We already broke the C API many times in the past. The difference here is that changes are done in the purpose of bending it towards the limited C API and the stable ABI.
My expectation is that replacing frame->f_code with PyFrame_GetCode() only has to be done exactly once: this API is not going this change. Sadly, the changes are not limited to frame->f_code, more changes are needed. For example, for PyFrameObject, accesses to every structure member must have to go through a function call (getter or setter function). Hopefully, only a small number of member are used by C extensions.
Is this worth it? Maybe we should just declare those structs and APIs *unstable* and tell people who use them that they can expect to be broken by each alpha release. As you say, hopefully this doesn't affect most people. Likely it'll affect Cython dramatically but Cython is such a special case that trying to evolve the C API will never satisfy them. We'll have to deal with it separately. (Debuggers are a more serious concern. We may need to provide higher-level APIs for debuggers to do the things they need to do. Mark's PEP 669 should help here.)

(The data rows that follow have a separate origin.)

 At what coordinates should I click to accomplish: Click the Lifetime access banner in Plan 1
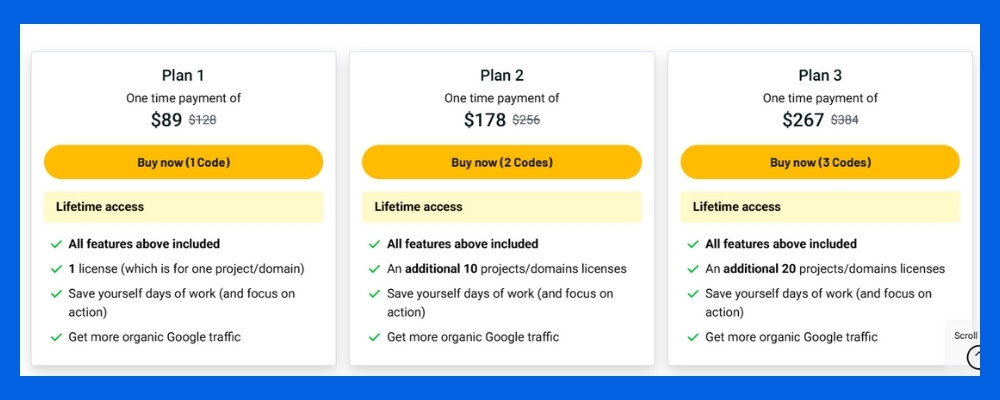click(x=183, y=207)
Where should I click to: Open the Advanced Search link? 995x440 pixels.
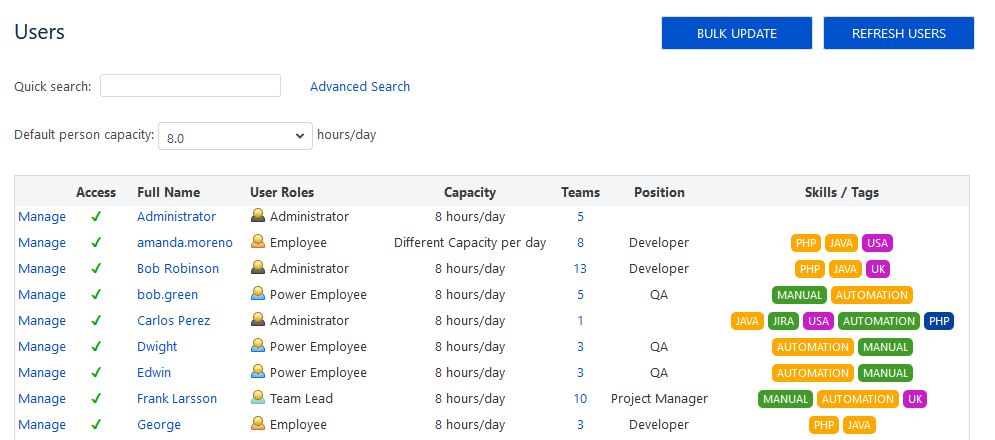tap(360, 86)
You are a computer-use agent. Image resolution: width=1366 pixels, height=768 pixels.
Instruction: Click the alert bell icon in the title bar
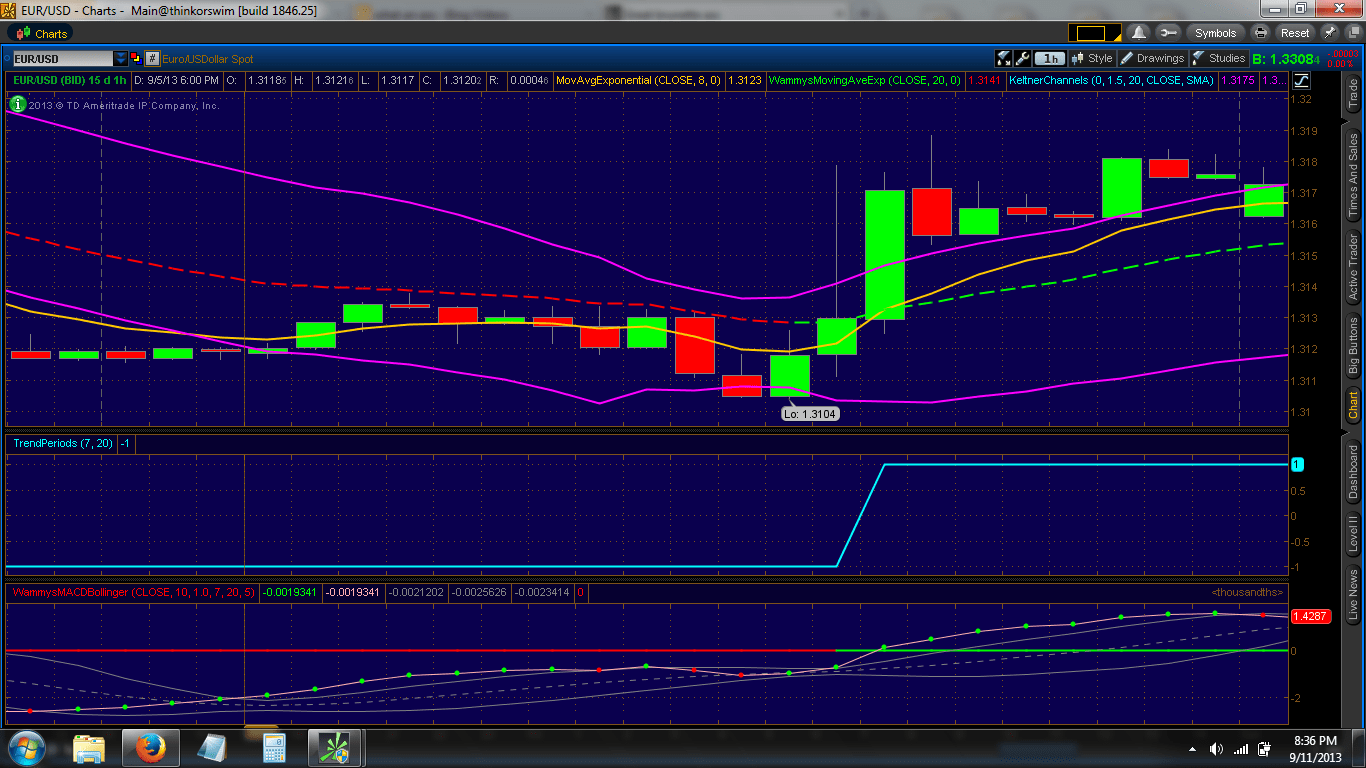click(1138, 31)
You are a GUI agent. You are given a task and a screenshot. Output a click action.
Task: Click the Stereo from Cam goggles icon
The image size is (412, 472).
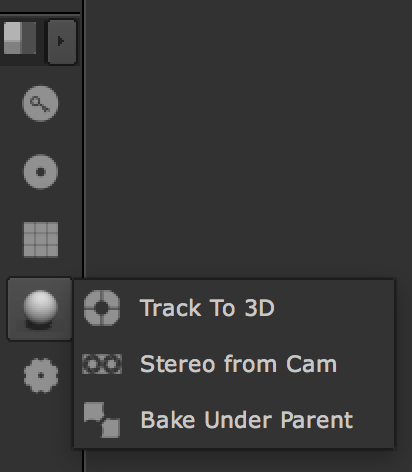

The tricky part is to think about the high level API ("use cases") rather than just adding functions doing "return struct->member" and "struct->member = new_value". The PyThreadState_EnterTracing() and PyThreadState_LeaveTracing() functions added to Python 3.11 are a good example: the API is "generic" and the implementation changes 2 structure members, not a single one.
In practice, what I did since Python 3.8 is to introduce a small number of C API changes per Python versions. We tried the "fix all the things at once" approach (!!!) with Python 3, and it... didn't go well. All C extensions had to suddenly write their own compatibility layer for a large number of C API functions (ex: replace PyInt_xxx with PyLong_xxx, without losing Python 2 support!). The changes that I'm introducing in the C API usually impact less than 100 extensions in total (usually, I would say between 10 and 25 per Python version, but it's hard to measure exactly).
Ho *do* you count this? Try to compile the top 5000 PyPI packages? That might severely undercount a long tail of proprietary extensions.
Can HPy do that?
I wish more projects are incrementally rewritten with Cython, cffi, pybind11 and HPy, and so slowly move away using directly the C API.
Yes, HPy support an "universal build" mode which allows to only build a C extension once, and use it on multiple *CPython* versions *and* (that's the big news!) multiple *PyPy* versions! I even heard that it also brings GraalPython support for free ;-)
Night gathers, and now my watch begins. It shall not end until my death.